(EXTRACTED MATERIAL Opens)
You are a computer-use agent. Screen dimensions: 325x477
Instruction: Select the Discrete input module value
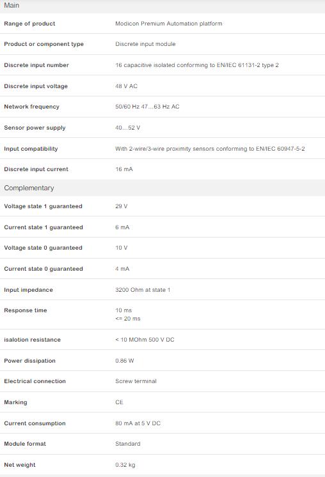(x=145, y=44)
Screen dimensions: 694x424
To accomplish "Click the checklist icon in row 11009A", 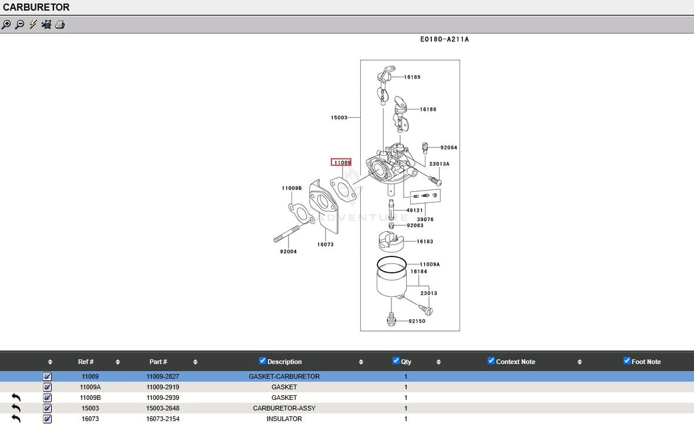I will click(48, 387).
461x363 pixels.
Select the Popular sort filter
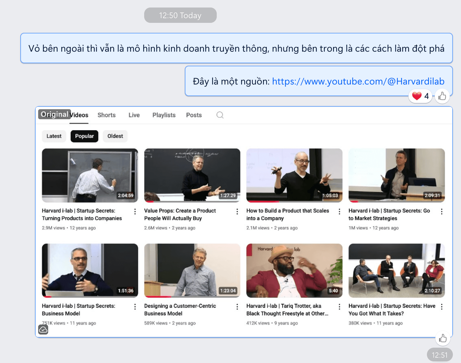click(84, 136)
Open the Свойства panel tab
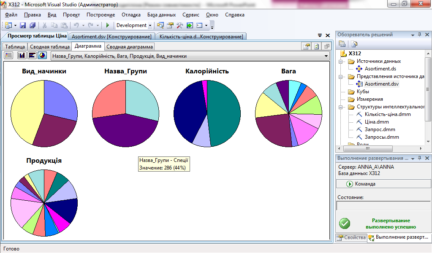This screenshot has height=253, width=432. click(351, 238)
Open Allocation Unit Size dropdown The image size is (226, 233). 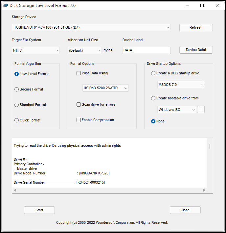(x=85, y=50)
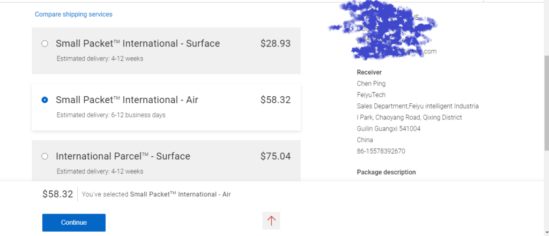Select Small Packet International - Air radio button
549x236 pixels.
click(x=44, y=100)
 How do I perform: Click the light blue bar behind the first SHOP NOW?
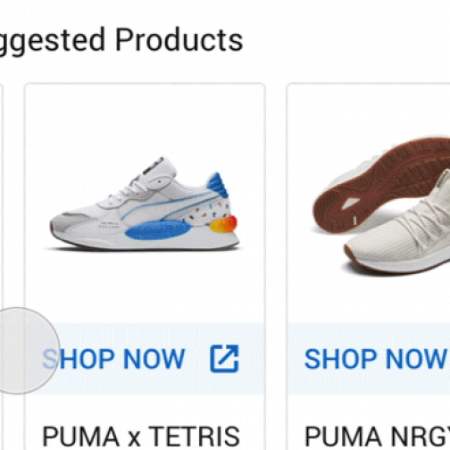coord(145,358)
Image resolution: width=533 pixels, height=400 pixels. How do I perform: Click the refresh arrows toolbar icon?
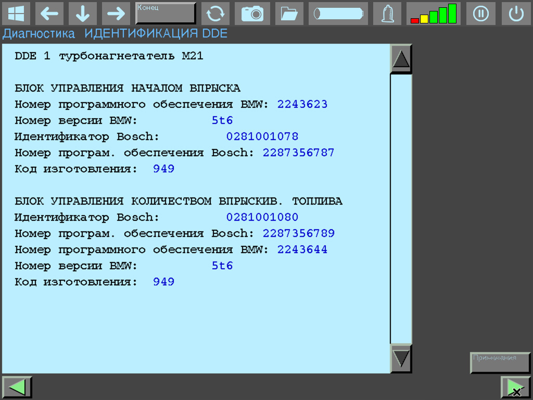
(EXTRACTED MATERIAL Closes)
When a line contains the string "dimensions", copy it from the records.

You are a computer-use agent. Screen dimensions: 325x477
Screen dimensions: 694x424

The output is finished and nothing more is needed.